In the case at bar, the majority’s analysis finds the evidence insufficient in accordance with Harris v. State, supra, disregards the import of that conclusion, and continues to determine whether Crutchfield applies by “first [deciding] whether the trial court erred in excluding” the statement. “Trial error,” in the double jeopardy analysis, clearly means error which prejudices the defendant, not the State. Burks, supra, at 15, Accordingly, because the evidence was insufficient, the case should be reversed and dismissed; but even if the analysis were continued, no “trial error” was committed as only the State may have been prejudiced.

A second basis for dismissal is that the State failed to preserve for appeal the issue of whether the statement by the appellant that he was driving should or should not have been suppressed. Rule 16.2 of the Arkansas Rules of Criminal Procedure provides that objections to the use of evidence, including confessions or admissions of a defendant, shall be made by a motion to suppress evidence filed no later than ten days before the date set for trial unless good cause is shown by the moving party. The appellant did not file a pretrial motion to suppress admission of the statement, but instead moved to suppress it on the day of the trial, offering no explanation for the untimeliness of the motion. The State did not object.

Had the appellant adhered to Rule 16.2, the State would have had the opportunity to bring an interlocutory appeal from an order suppressing the confession under Ark. R. Crim. P. 36.10. Proceedings in the trial court would have been stayed pending the determination of the State’s appeal which is especially significant to the State because an interlocutory appeal cannot be taken by the State after jeopardy attaches, i.e., after the jury is sworn in a jury trial, or after the court begins taking evidence at a bench trial. State v. Glenn, 267 Ark. 501, 592 S.W.2d 116 (1980). As a result of the State’s failure to object, it waived any right to an interlocutory appeal.

The manner in which the State’s assertion of trial error came before the appellate court for review in Crutchfield is not apparent from the opinion, but it is clear that the Supreme Court did not hold that the appellate court in a criminal case was required to address, for the first time on appeal, an assertion of trial error made by the State in the absence of an interlocutory appeal. By addressing the asserted error, the majority has essentially allowed the State to cross-appeal without filing a notice of appeal in accordance with Ark. R. Crim. P. 36.10(b), and even if this procedure were correctly followed, the disposition of this case would not be changed. “In all such cases, regardless of the decision in this Court, the trial had below is a bar to any subsequent trial of the accused for the same offense, the only possible result of the appeal being a ruling by us on questions of law that might serve as a guide in future trials. State v. Harvest, 26 Ark.
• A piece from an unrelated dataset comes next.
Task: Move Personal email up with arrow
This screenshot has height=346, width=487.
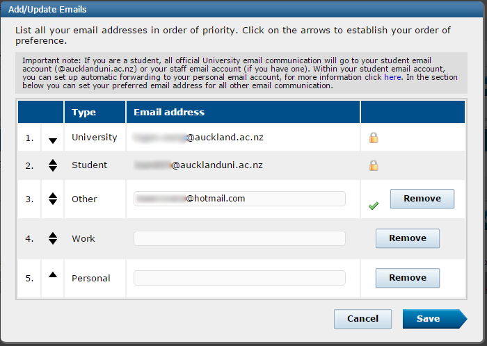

App. 241, 762 S.W.2d 806 (1989).

It is a fundamental rule in Arkansas that an assertion of error will not be considered on appeal in the absence of an appropriate objection in the trial court. This rule is applicable to the State, as well as to criminal defendants. See State v. Houpt, 302 Ark. 188, 788 S.W.2d 239 (1990). The issue of whether the statement’s exclusion was erroneous was not properly preserved and therefore, the State may not be heard to complain when it raises issues for the first time, on appeal.

Danielson, J., joins in this dissent. 
      
       As recently as January 21, 1992, the Arkansas Supreme Court reaffirmed its holding in Harris, supra, by stating that “[w]e review the sufficiency of the evidence prior to the consideration of the other asserted trial errors because, if the evidence is insufficient, the other asserted errors do not matter.” Swanson v. State, 308 Ark. 28, 823 S. W.2d 812 (1992).